Memory Footprint Reduction for Power-Efficient Realization of 2-D Finite Impulse Response Filters

We have analyzed memory footprint and combinational complexity to arrive at a systematic design strategy to derive area-delay-power-efficient architectures for two-dimensional (2-D) finite impulse response (FIR) filter. We have presented novel block-based structures for separable and non-separable filters with less memory footprint by memory sharing and memory-reuse along with appropriate scheduling of computations and design of storage architecture. The proposed structures involve L times less storage per output (SPO), and nearly L times less energy consumption per output (EPO) compared with the existing structures, where L is the input block-size. They involve L times more arithmetic resources than the best of the corresponding existing structures, and produce L times more throughput with less memory band-width (MBW) than others. We have also proposed separate generic structures for separable and non-separable filter-banks, and a unified structure of filter-bank constituting symmetric and general filters.

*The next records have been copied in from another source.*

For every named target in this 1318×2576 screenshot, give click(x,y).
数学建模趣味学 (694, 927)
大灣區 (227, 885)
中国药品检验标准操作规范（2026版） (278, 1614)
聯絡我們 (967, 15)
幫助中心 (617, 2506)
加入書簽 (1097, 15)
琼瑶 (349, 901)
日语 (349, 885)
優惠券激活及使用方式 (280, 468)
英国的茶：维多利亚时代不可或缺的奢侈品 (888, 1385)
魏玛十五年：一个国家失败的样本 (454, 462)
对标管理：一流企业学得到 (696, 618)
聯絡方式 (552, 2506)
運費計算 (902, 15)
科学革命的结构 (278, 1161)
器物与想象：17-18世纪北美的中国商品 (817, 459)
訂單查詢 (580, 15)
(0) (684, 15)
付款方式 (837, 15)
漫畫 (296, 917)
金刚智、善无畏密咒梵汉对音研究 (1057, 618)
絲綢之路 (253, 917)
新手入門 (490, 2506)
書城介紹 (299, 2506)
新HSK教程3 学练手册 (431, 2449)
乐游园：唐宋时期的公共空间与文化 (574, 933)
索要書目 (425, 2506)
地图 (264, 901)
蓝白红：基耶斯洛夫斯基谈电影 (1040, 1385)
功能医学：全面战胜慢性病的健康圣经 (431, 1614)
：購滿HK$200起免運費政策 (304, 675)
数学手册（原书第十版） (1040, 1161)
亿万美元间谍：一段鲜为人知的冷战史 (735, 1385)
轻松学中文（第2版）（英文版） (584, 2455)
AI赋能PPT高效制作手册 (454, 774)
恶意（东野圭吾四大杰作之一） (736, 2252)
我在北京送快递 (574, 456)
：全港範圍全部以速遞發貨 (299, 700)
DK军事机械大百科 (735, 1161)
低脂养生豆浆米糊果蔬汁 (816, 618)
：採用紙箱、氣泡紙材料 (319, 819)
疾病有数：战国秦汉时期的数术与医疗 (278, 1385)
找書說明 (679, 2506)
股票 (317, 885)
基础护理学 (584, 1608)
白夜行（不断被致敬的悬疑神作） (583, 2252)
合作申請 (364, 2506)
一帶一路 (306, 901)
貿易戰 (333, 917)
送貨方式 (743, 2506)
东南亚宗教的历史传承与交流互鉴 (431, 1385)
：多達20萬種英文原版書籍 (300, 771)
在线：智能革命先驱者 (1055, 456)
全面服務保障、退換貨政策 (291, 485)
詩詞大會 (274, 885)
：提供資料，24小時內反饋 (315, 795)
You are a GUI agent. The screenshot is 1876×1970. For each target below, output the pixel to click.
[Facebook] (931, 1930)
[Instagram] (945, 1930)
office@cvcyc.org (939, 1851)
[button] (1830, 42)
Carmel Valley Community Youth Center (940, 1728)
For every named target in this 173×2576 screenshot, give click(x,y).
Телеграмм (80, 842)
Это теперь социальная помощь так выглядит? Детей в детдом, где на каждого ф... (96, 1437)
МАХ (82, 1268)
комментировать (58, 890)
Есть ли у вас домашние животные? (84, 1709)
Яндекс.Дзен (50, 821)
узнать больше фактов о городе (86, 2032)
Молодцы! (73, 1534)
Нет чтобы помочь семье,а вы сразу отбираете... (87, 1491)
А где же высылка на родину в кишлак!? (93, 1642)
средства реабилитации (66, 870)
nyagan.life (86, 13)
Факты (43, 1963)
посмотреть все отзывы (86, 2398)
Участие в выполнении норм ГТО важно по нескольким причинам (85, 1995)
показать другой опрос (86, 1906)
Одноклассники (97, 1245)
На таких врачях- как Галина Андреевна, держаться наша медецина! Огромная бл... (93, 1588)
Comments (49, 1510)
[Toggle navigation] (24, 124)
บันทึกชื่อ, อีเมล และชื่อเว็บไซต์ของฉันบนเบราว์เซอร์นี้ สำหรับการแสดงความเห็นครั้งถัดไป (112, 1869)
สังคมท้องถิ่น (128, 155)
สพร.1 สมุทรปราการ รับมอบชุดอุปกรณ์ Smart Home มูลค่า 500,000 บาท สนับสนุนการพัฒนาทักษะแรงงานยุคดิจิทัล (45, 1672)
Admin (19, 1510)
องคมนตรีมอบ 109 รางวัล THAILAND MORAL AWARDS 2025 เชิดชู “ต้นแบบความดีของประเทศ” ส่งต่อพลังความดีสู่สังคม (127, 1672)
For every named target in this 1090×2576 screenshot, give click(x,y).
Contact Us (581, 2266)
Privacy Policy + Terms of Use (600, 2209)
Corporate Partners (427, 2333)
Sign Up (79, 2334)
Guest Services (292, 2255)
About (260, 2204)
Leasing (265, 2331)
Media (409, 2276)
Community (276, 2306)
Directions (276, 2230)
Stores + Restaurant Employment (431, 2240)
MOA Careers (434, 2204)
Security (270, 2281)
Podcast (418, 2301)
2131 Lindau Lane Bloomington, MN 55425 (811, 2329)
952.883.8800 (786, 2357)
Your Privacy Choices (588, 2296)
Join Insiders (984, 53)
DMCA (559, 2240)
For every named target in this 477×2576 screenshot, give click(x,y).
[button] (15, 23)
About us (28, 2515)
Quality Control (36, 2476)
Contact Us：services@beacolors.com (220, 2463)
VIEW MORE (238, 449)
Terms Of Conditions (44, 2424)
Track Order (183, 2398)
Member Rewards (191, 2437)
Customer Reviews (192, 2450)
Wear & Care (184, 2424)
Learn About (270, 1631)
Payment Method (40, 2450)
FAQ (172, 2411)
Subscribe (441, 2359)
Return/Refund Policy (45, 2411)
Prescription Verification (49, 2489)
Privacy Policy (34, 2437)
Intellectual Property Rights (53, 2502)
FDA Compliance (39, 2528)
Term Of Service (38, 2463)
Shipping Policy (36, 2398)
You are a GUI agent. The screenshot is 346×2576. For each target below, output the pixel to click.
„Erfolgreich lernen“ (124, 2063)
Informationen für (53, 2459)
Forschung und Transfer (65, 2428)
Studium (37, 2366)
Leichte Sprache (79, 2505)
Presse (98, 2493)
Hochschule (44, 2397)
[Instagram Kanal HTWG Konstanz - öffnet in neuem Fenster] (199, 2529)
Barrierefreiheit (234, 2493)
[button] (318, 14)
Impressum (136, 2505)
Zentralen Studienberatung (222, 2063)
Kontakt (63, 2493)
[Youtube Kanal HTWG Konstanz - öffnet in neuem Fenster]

The proposed unified structure for 6 parallel filters involves nearly 3.6L times more multipliers, 3L times more adders, (N2-N+2) less registers than similar existing unified structure, and computes 6L times more filter outputs per cycle with 6L times less MBW than the existing design, where N is FIR filter size in each dimension. ASIC synthesis result shows that for filter size (4 × 4), input-block size L=4, and image-size (512 × 512), proposed block-based non-separable and generic non-separable structures, respectively, involve 5.95 times and 11.25 times less area-delay-product (ADP), and 5.81 times and 15.63 times less EPO than the corresponding existing structures. The proposed unified structure involves 4.64 times less ADP and 9.78 times less EPO than the corresponding existing structure.